March 02, 2010

why me?


so here's the thing:
our final assessments consist of 1 written paper, and 2 clinical cases- seen and unseen case. the unseen case can be on any departments in dentistry whereas the seen case is the one patient with multidisciplinary treatments that you have completed.

for me, i've started on the wrong side!
#1st patient was wrongly assigned to me when he was supposedly to get treatment from the SHO.
#2nd patient wanted something that i can't give- which automatically he'll be discharged from my list- but he insisted on trying the options i can offer. days gone, time passed by, he kept DNA-ing (konon sakitlah!) and after few months wasted on him, he decided that he wants treatment no more!
#3rd patient was a weird lady that doesn't seems to care about her teeth at all! it was horrible, no joke. i got her discharged as well because she wasn't compliance enough.

then i found him.

he's the loveliest guy i've ever get hold of. ever. definitely a keeper. always on time for the appointment. always find and make time to come whenever i need him to. always positive and kept motivating me on completing his complex treatments.
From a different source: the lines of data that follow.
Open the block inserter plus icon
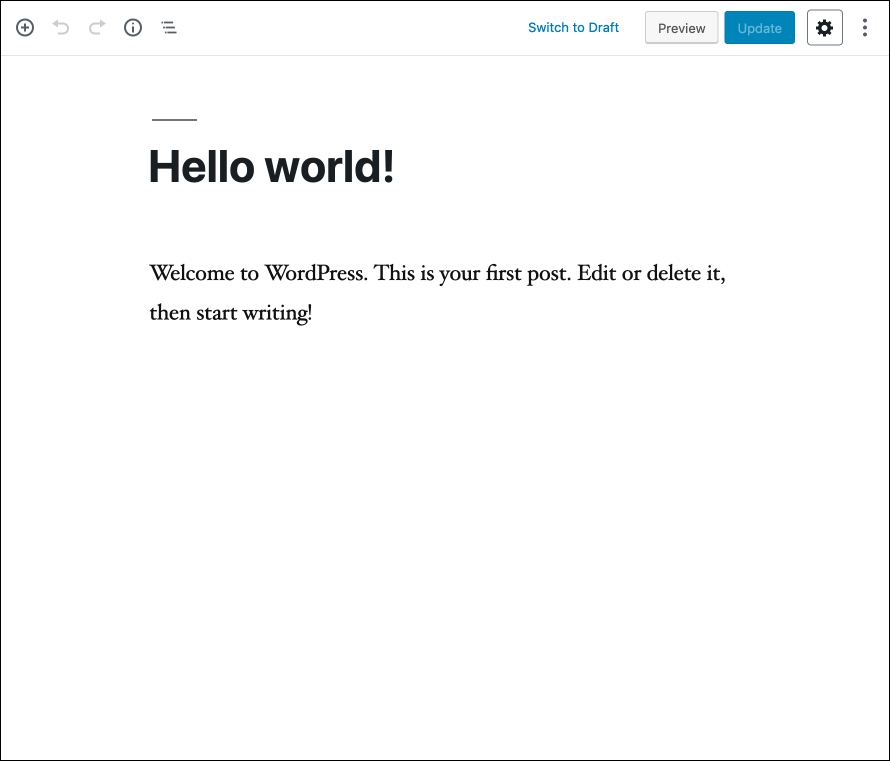890x761 pixels. click(x=25, y=27)
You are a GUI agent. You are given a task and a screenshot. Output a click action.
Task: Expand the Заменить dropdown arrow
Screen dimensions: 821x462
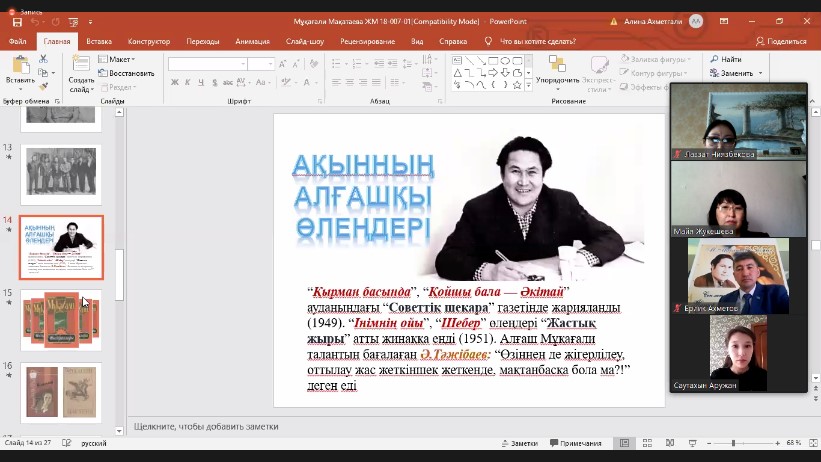tap(762, 73)
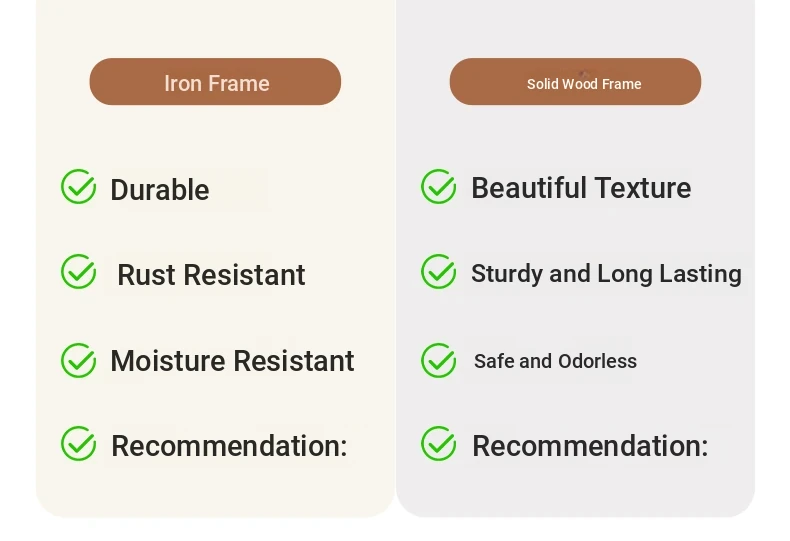
Task: Click the checkmark beside Beautiful Texture
Action: tap(439, 186)
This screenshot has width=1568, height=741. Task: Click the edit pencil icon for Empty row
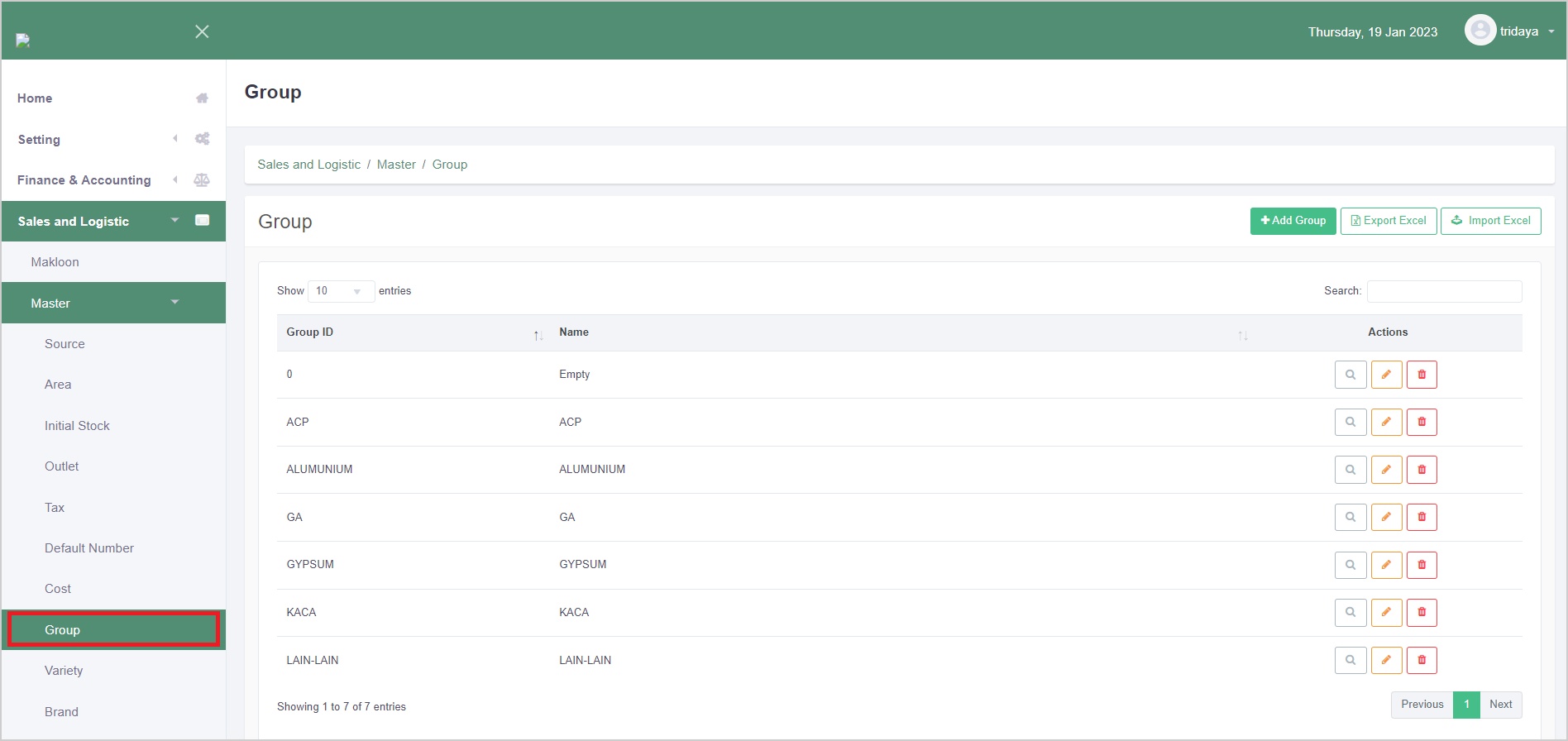pyautogui.click(x=1386, y=375)
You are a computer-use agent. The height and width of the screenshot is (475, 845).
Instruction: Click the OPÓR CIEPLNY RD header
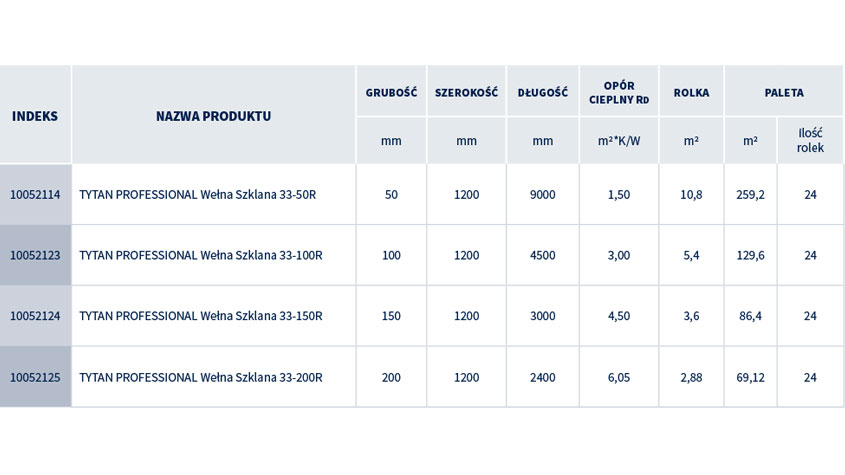[x=619, y=93]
...until he dropped the bomb 3 weeks ago. [another reason why i left for a 24hour-soton-getaway]

final patient will be away for 8 weeks!

why must it be now- the crucial, peak time? how on earth am i gonna get all these treatments done on time? case presentation on 8-10th of June *thinking thinking* will i make it? i'm as good as dead, aren't i?

colleagues think i'm cool because im taking the blow quite well *frown* honestly it wasn't easy forcing myself to laugh over this serious matter as my degree is put at stake. but i've wasted too much energy worrying about it that i've got none left. afterall, Allah knows what's best for me. mungkin ada hikmah... which i have yet to find.

i'm writing this, today, just as a reminder to myself on how hard it was for me to complete this phase of life. and if i can get through this, i definitely can get through anything. may Allah ease my way. insyallah.

...anything that happens, this is definitely worth fighting for!